- ACTIONS TO TAKE -
A - In the Kings development camp article, restate the part that opens with the words containing "Through a consistent" and closes with "his overall game.", swapping "one-timer" for "wrist shot".
B - According to the Kings development camp article, in which round of the 2010 NHL Draft was Jordan Weal selected?

- EXTRACT PROVIDED -
Through a consistent message and the retention of fundamentals, Kings prospects worked hard to become better hockey players at development camp.

Jordan Weal found a soft spot on the ice while driving into the offensive zone, and when Tomas Hyka fed him the puck, he quickly unleashed a one-timer that snuck inside the near post. It was the most attractive of the three goals that the 21-year-old had scored during the scrimmage on the final day of the Los Angeles Kings’ development camp.

Weal was making his fourth development camp appearance since he was selected in the third round of the 2010 NHL Draft. A former linemate of Jordan Eberle’s with the WHL’s Regina Pats, he appears to be the proper representation of someone who has utilized the instruction and retention of fundamentals provided him in the continued refinement of his overall game.

“I’ve just got to keep doing what I’m doing, I think,” Weal said. “Keep getting better, improving every year and trying to be the best player I can be, because when I’m at my best, I’m making players around me better.”

Above all else, the continued development is the reason that players from Western Canada, Ontario, the Midwest and East Coast, the Czech Republic and points east converge upon El Segundo in the middle of July for a week that continues to accentuate the players’ grasp of fundamentals while gauging their retention of the organization’s methods of play from one year to the next.

“You just look at the basics, the basic things they do,” said Mike O’Connell, Pro Development and Special Assignments. “Did they improve from last time, some of the younger players we had last year? You kind of look where they were last year, and you kind of try to compare them where they are this year. You hope that they improve in a lot of those things.”

The camp is less about evaluation, according to General Manager Dean Lombardi, and more about the efforts to continue to make sure the players improve to the best of their and the organization’s abilities.

“I don’t evaluate anything. That’s the mantra. I don’t think it does any good to evaluate these players,” Lombardi said. “The obligation of everybody here is ‘Make them better.’ That’s all I’m looking for. Is this kid putting in the effort to be the best he can be? It’s not the time to evaluate them. I’m not looking to trade them. I’m not looking to sign them. I’m not looking for whatever, so why do that?”

- MATERIAL PROVIDED -
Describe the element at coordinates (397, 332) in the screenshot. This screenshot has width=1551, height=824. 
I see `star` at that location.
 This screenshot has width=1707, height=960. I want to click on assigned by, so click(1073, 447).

- EXERCISE RESPONSES -
A -
Through a consistent message and the retention of fundamentals, Kings prospects worked hard to become better hockey players at development camp.

Jordan Weal found a soft spot on the ice while driving into the offensive zone, and when Tomas Hyka fed him the puck, he quickly unleashed a wrist shot that snuck inside the near post. It was the most attractive of the three goals that the 21-year-old had scored during the scrimmage on the final day of the Los Angeles Kings’ development camp.

Weal was making his fourth development camp appearance since he was selected in the third round of the 2010 NHL Draft. A former linemate of Jordan Eberle’s with the WHL’s Regina Pats, he appears to be the proper representation of someone who has utilized the instruction and retention of fundamentals provided him in the continued refinement of his overall game.

B - He was selected in the third round.